**What you are asked to do**
Copy only the lines from the one with "Instruction: Click the" through the end of the records, exactly as they stand. No pictures belong in the copy.

----------------

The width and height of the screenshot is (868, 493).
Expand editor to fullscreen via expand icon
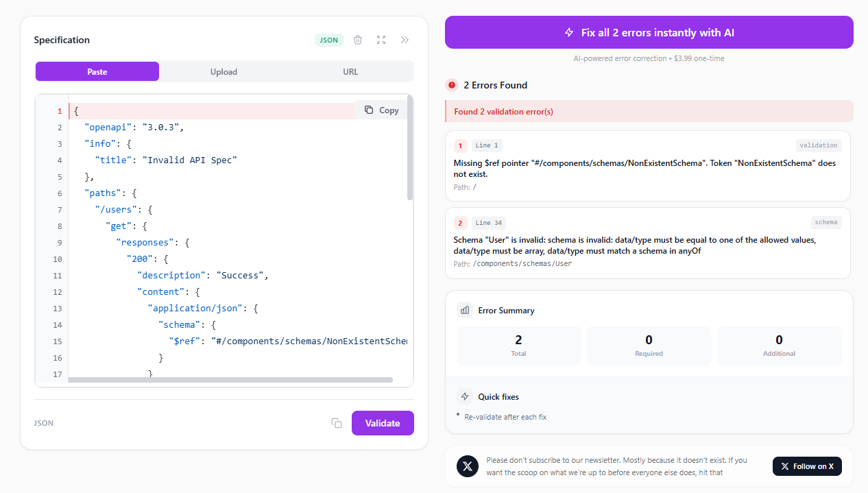click(x=381, y=40)
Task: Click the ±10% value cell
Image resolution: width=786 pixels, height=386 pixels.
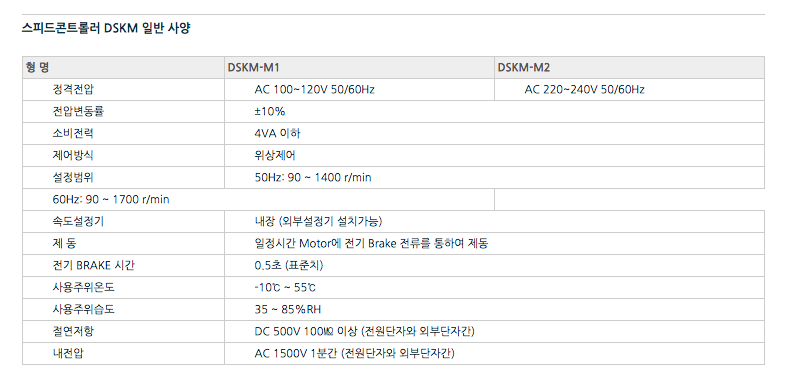Action: point(494,112)
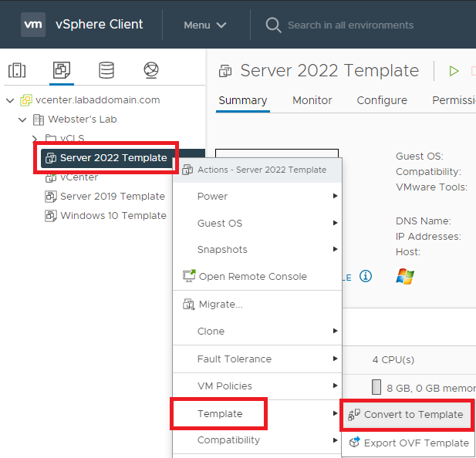The image size is (476, 458).
Task: Collapse the Webster's Lab datacenter node
Action: click(22, 120)
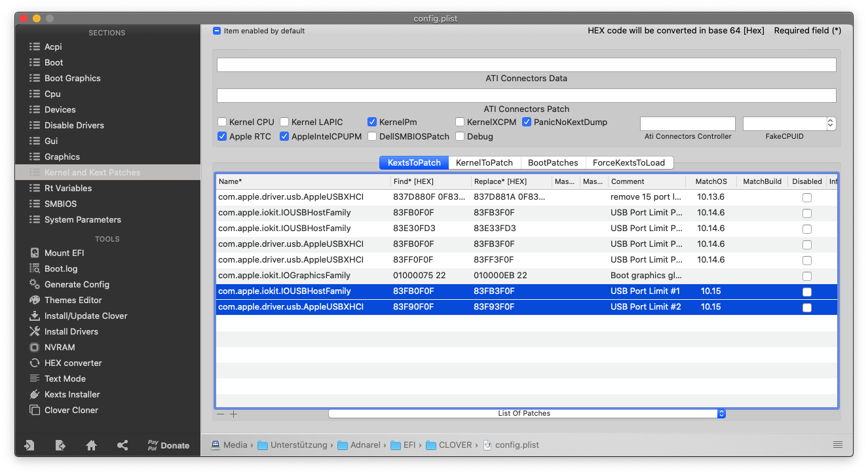Image resolution: width=868 pixels, height=474 pixels.
Task: Launch the Themes Editor tool
Action: [73, 300]
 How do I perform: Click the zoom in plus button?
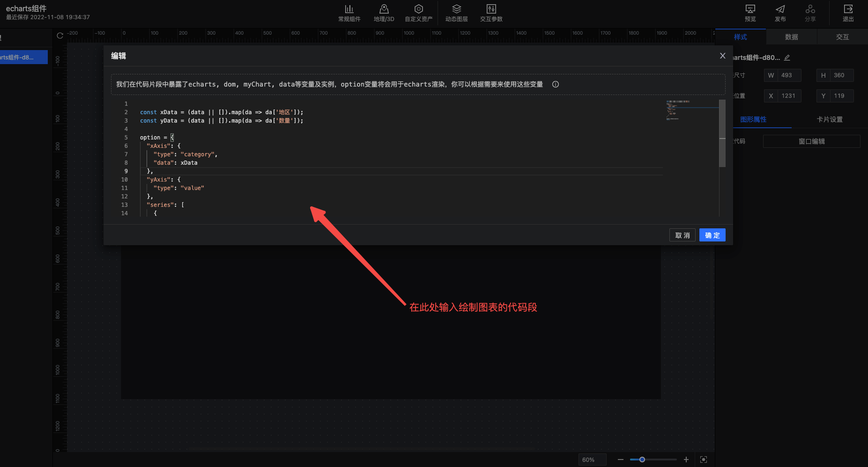tap(686, 460)
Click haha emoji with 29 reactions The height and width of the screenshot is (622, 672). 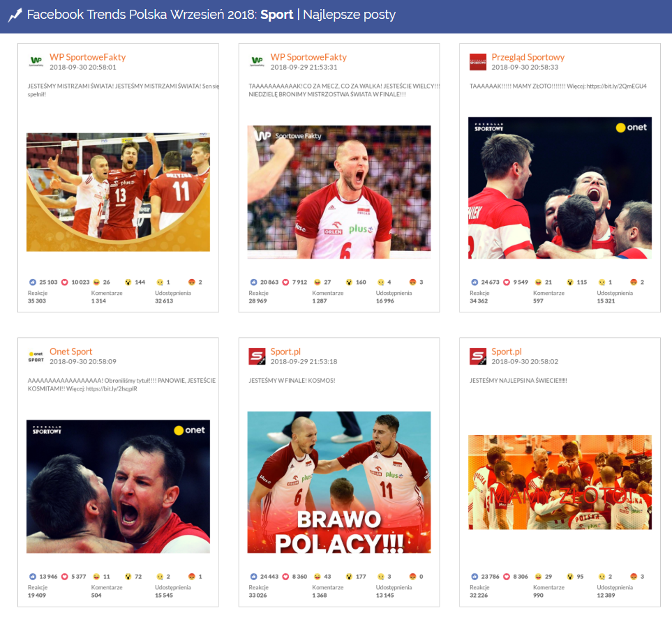coord(538,577)
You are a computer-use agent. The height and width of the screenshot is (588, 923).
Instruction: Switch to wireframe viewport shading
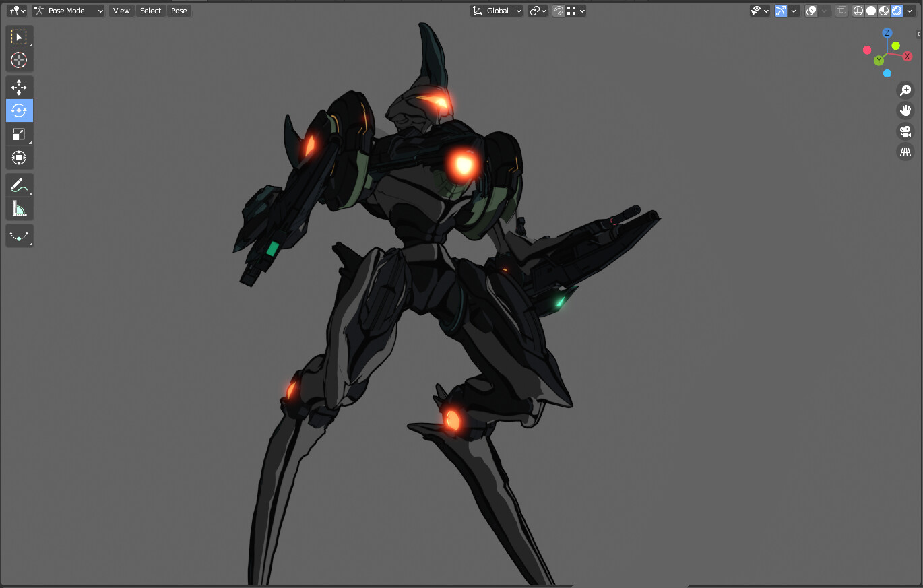pos(858,11)
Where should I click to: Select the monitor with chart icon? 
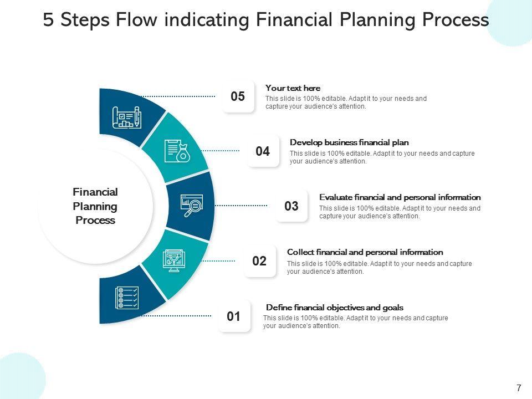(173, 260)
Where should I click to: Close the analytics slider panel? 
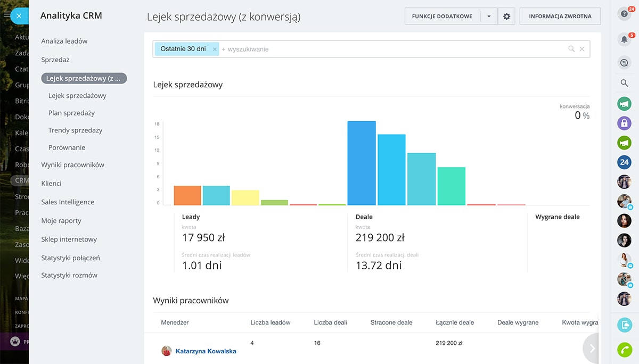pyautogui.click(x=19, y=16)
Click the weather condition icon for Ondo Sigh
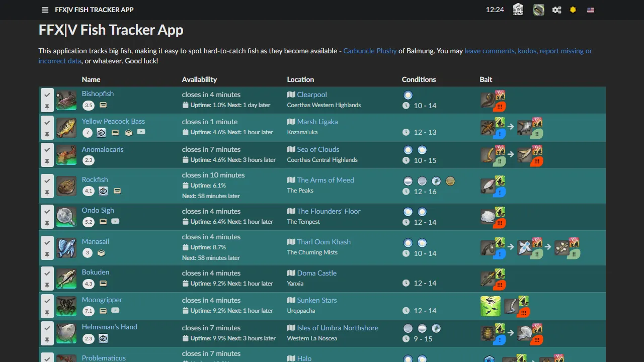This screenshot has height=362, width=644. (x=408, y=212)
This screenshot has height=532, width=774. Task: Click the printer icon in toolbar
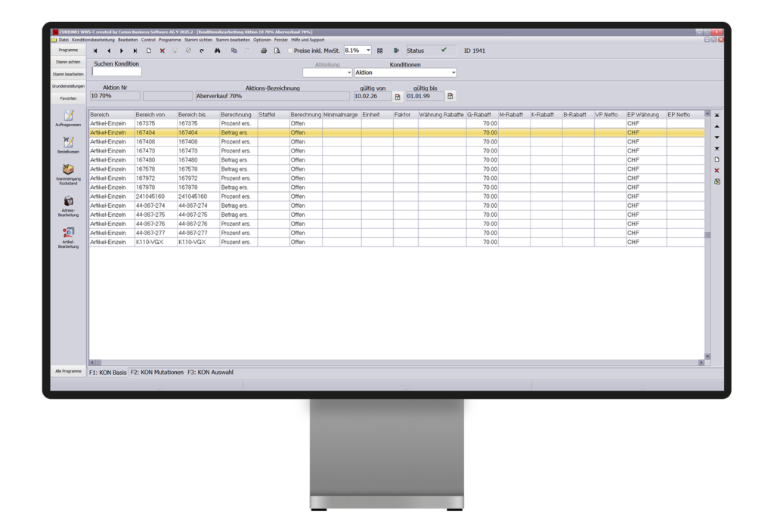[x=264, y=51]
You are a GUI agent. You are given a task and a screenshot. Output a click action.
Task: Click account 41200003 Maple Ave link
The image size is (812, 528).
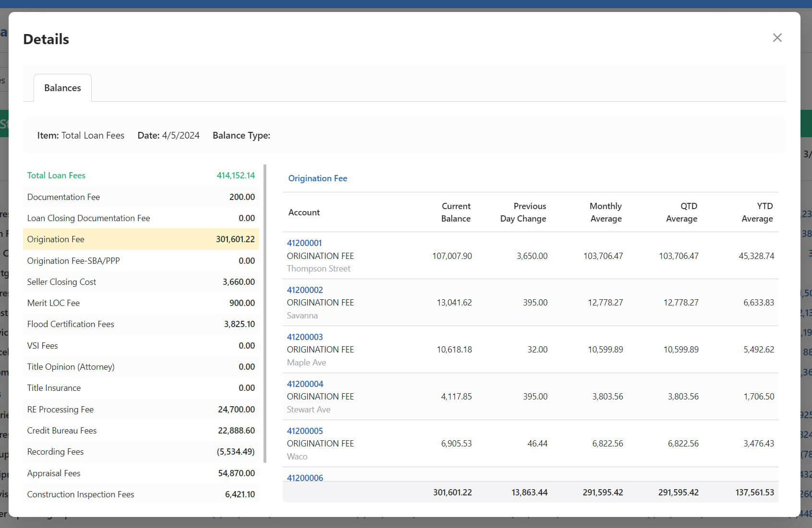305,337
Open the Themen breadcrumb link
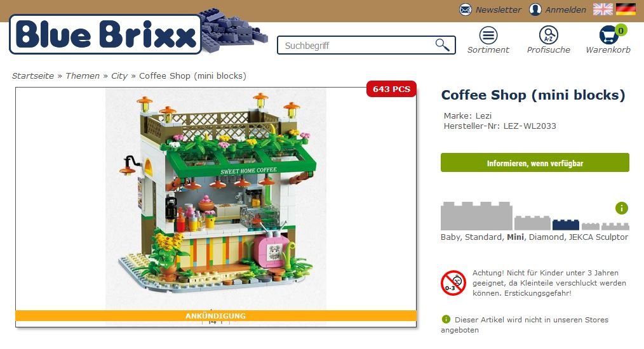The height and width of the screenshot is (349, 644). (83, 76)
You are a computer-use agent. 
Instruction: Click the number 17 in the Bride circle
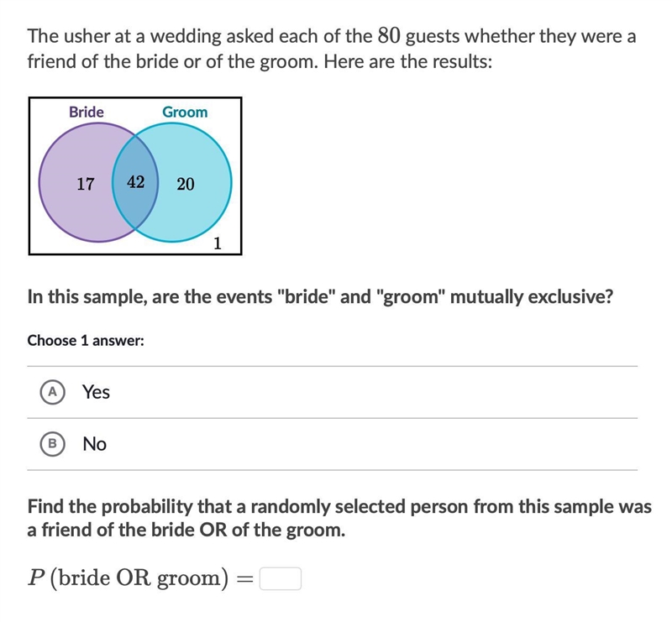point(86,184)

----------------

**The answer**
Instruction: Click the number 17 in the Bride circle
point(86,184)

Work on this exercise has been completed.